* A VERY MELLOW DRAMA: One way to keep the world fresh is to watch it through the eyes of your kids. When I first taught my son Ian to play baseball, it was as if Abner Doubleday had concocted the game the night before.
The same thing happened when I taught my daughter Felicia how to take a photograph. I saw the camera through new eyes.And it happened again last week when I took Ian to see his first melodrama. We caught the last performance of "Dracula: Or He Loved in Vein" at the Desert Star Playhouse. And it was all new. Ian couldn't believe the "over-the-top" acting. He'd seen human beings become "cartoons" in movies like "Batman," but on stage? Never.
And sitting with him, everything old became new again. I even took notes like a critic.
And for the first time I realized the high-minded actors and director had found heaven. They were putting on a popular, moneymaking show, but by spoofing it on stage they made it a piece of "post-modern theater." There was no sellout - except in the box office.
Next comes Desert Star's "Christmas Carol II," which promises to be another slick, slapstick, sentimental, self-referential oeuvre.
* THE PLUMBER'S HEARTFELT HELPER: When Lloyd Murray of Salt Lake City heard that people were using toilet plungers to administer CPR, his heart skipped a beat. Luckily, his knack for light verse didn't:
TAKING THE PLUNGE
A plunger used for CPR?
You'd have to wear a dickey,
With a suction of that caliber
You'll get an elephant hickey.
* ODD THOUGHT: Watching all the spin doctors slant the news about NAFTA, I think of the way "old" fairy tales featured people spinning flax, while in these modern fairy tales the "flacks" do all the spinning.
* NO TRUER WORDS: One of my son's friends has been studying Zen Buddhism. But the other day he gave it up. "I'm going to stay a Christian," he said. "It's easier than memorizing all those new words."
* CHRISTMAS IN THE AIR MAIL: I know Christmas is just around the corner.
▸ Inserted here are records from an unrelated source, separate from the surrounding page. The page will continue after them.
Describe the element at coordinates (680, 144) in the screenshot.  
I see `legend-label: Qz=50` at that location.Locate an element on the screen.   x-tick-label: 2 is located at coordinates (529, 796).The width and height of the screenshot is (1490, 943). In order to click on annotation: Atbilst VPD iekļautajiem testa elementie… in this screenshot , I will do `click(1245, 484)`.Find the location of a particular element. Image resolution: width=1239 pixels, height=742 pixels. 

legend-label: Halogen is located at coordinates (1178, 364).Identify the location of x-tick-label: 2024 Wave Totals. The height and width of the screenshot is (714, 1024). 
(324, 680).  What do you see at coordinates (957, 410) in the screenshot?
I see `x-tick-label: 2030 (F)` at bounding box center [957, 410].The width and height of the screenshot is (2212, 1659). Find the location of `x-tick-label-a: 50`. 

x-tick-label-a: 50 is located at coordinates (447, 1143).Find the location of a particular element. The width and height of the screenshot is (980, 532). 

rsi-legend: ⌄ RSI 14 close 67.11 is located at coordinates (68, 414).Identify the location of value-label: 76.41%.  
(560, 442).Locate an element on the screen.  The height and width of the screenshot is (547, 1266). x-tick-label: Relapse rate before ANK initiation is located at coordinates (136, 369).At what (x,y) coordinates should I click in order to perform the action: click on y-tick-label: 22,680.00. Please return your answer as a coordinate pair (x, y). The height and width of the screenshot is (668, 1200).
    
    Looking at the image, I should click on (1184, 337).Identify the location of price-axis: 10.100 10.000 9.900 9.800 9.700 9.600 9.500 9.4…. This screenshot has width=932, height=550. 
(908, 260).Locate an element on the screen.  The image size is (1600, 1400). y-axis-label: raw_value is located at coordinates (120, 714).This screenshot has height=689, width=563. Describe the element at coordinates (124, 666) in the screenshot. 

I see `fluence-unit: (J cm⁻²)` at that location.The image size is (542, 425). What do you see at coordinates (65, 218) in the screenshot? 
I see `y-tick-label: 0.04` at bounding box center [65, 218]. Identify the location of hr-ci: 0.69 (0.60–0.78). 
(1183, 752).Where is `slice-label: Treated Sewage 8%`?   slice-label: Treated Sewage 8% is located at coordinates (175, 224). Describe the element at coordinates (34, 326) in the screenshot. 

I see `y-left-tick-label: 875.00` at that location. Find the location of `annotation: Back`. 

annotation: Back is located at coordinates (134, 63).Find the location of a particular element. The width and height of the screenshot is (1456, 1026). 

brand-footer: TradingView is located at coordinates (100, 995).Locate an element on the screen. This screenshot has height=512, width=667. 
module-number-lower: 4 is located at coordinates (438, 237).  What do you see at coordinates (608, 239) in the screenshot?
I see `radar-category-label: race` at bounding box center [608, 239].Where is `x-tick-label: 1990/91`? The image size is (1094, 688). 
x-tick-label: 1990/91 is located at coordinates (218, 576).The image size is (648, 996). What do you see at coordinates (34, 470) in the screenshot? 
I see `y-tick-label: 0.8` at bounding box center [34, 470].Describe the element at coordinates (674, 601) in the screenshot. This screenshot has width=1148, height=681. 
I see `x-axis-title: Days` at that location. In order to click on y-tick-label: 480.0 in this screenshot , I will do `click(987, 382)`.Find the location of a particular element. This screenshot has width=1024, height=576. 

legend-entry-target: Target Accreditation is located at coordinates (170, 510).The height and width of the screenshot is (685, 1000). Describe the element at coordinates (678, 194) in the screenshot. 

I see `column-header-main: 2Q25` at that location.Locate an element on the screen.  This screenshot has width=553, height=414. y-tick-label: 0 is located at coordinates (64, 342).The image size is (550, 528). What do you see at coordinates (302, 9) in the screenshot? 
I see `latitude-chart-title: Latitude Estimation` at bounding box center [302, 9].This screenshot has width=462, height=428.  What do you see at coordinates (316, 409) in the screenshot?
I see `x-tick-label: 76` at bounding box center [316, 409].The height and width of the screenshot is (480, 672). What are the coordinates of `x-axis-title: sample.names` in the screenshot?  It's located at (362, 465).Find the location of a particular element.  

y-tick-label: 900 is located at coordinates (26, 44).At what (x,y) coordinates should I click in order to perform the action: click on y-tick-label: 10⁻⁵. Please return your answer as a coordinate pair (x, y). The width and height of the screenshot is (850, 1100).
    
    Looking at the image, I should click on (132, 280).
Not because it's getting blustery outside but because I'm beginning to get dozens of small, expensive, quick-read books in the mail from publishers who hope the public will use them as stocking stuffers.
I get one a day.
Today's stuffer is "You Know You're a Workaholic When . . . ," from Workman Publishing.
Here are a few entries:
You know you're a workaholic when:
1. You rent movies you've already seen so you can work without watching.
2. You've never figured out the point of drying dishes.
3. You hate waiting for your toddler to button his coat, the computer to save and the waiter to finish reciting the specials.
4. You never go to restaurants that have music because it's too hard to hold a conversation on your cellular phone.
5. You think a little less of God for resting on the seventh day.